I stared at her as she tucked a stray strand of her toffee coloured hair behind her ear once, twice, and a third time as it kept falling back in front of her face. Her skin seemed to glimmer in the tunnel lights whenever she moved, to arch her back as she stretched, or to pick her rucksack off the floor. I had just about worked up the courage to approach her when she turned to look in direction of the couple, sticking her nose up in the air like a dog. I sighed and watched as she took a few steps. There was a scream, someone cursed and then she jogged back towards me, her face a painting of embarrassment. We left the tunnel and were plunged into the pitch black of the night.
I saw a pair of green eyes get closer to me in the milky darkness. I felt my chest tighten, the tightness in my chest that I used to feel when I saw flowers bloom for the first time in Hallie or when I went to sleep on a Friday knowing that the next day would be spent doing what I love. I took a shaky breath and heard her take one as well.
Inhale, pause, exhale, boom.
Soon my eyes adjusted to the grey air and I began to see the outline of her face, her round cheeks and soft jawline and then her collarbones, and the edging of her vest top. I wondered if she was watching my eyes in the darkness, amber and wide, flitting around the emerging outline of her body like a fly that couldn't settle.
I felt a hand brush my knee and I startled.

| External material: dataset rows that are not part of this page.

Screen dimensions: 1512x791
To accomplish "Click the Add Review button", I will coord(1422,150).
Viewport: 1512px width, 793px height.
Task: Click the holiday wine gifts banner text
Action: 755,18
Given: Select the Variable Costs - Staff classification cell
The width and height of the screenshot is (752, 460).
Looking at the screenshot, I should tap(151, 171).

Her eyes were locked on mine now. Neither of us said anything, we just sat there, her hand on my knee and me counting the colours in her irises. Hue always mocked people for doing this, saying there's no way that one person can contain so many colours like that. It was one of the few things I tended to agree with him on. But she, she had almost every shade of green imaginable, some blues as well. And every now and again I would spot a gold fleck, they seemed to float around, coming in and out of view, occasionally catching what little light there was and shining like a piece of a star was caught there.
"Do you mind if I turn my lamp on?"
I heard her giggle and dig around in her bag for something and then all of a sudden she was stood in front of me, awkwardly banging her knees against mine as she tried to find the lamp hook in the dark.

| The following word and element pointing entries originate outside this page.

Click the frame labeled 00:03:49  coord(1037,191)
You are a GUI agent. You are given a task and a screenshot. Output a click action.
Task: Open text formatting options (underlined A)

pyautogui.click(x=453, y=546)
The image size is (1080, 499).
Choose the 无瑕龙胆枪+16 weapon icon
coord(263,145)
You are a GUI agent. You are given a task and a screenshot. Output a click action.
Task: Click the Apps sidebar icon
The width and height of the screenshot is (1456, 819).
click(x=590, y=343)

Inhale, pause, exhale, boom.
In one swift movement, she moved away from me, hooked the lamp onto the hook, and landed back on her seat. She clapped her hands and the lamp came on. It was surprisingly ornate, a glass orb inside some kind of metal cage that was shaped like a blossoming flower. I opened my mouth to ask how something so delicate had survived being thrown onto a train but my words were caught in my throat when I took in the sight of her opposite me. She was quite literally shining. A dewy glisten covered her exposed skin and I could vaguely make out a gold tattoo that covered her left shoulder and upper arm, it was a drawing of a sun. Her skin was the colour of cherry bark and almost her whole face was covered in tiny freckles, dotted tightly together like blossoms on a blossom tree. She flushed under my gaze, her whole body becoming rosier by the second and I snapped back into focus, stammering an apology.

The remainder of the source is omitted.